Denktaş, Erdoğan ve Gül'den aldığı "biz de kabul etmeyiz" güvencesiyle, masaya daha güçlü oturacak. Daha sıkı pazarlık edebilecek. Ancak, bugüne kadar Rum tarafından gördüğü tavrın değişeceği konusunda fazla umutlu değil.

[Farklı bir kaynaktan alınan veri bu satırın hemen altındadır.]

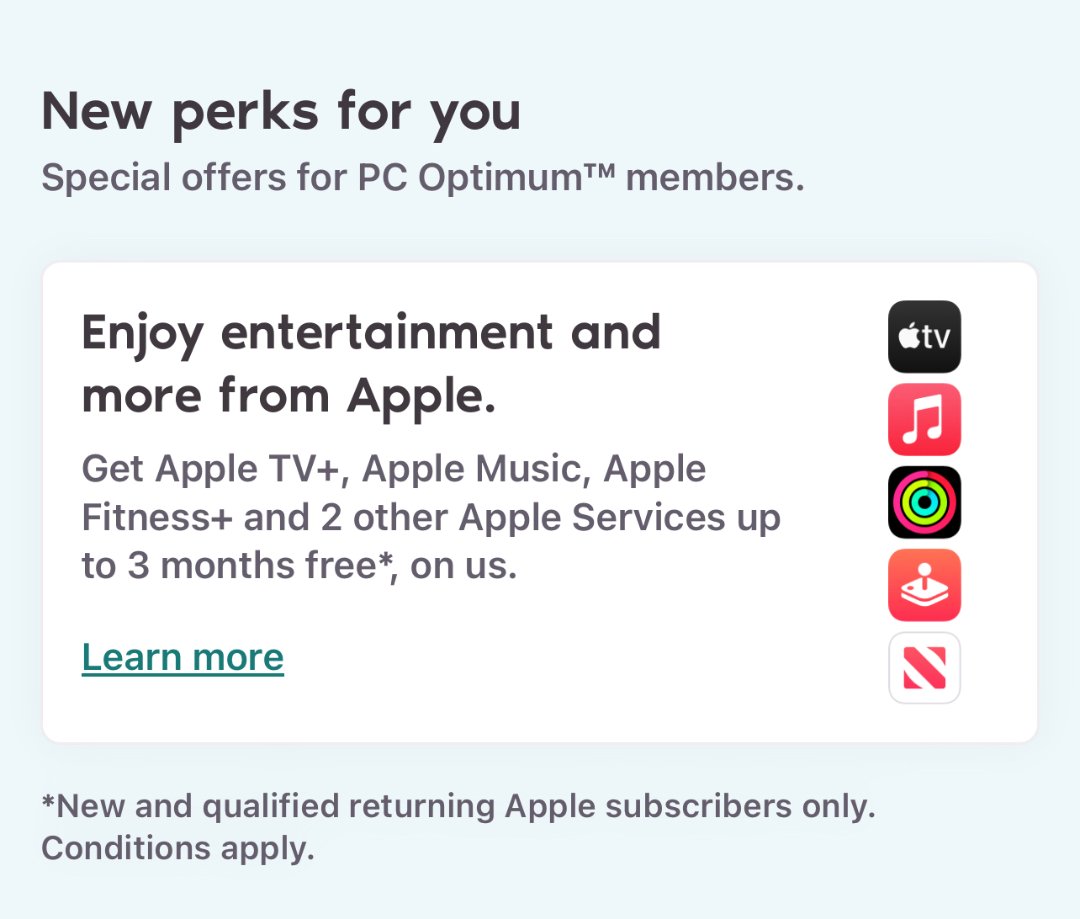Click the Apple News icon
Screen dimensions: 1080x919
[x=924, y=667]
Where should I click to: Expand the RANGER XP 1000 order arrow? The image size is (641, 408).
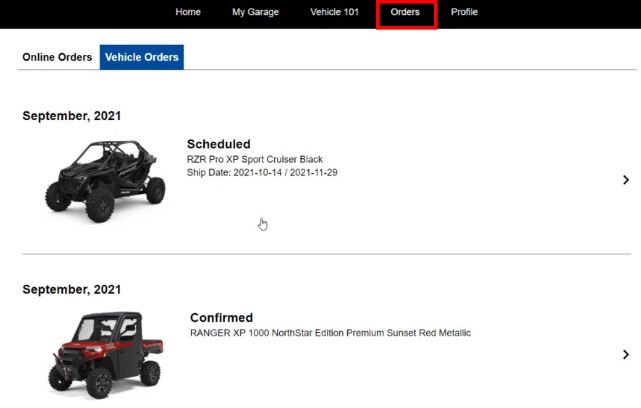pyautogui.click(x=626, y=354)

Son görüşmede Rum tarafının, görüşmelerin 1 Mayıs'a kadar yetişmeyeceği, anlaşmazlık konularının geçici olarak bir paket halinde bir kenara konulması, sanki uzlaşma sağlanmış gibi AB'ye mevcut Rum devletiyle girişin kabul edilmesi, bu amaçla Kuzey'de de Avrupa Parlamentosu seçimlerinin yapılması, bu seçime sadece 1963'te oy kullananlar ile onların çocuklarının katılması gibi önerilerde bulunmuş olmaları, Türk tarafının umudunu sıfırlamış durumda...
Denktaş, bu önerileri, "Rumlar Kuzey'i anahtar teslim istiyorlar" diye nitelendiriyor.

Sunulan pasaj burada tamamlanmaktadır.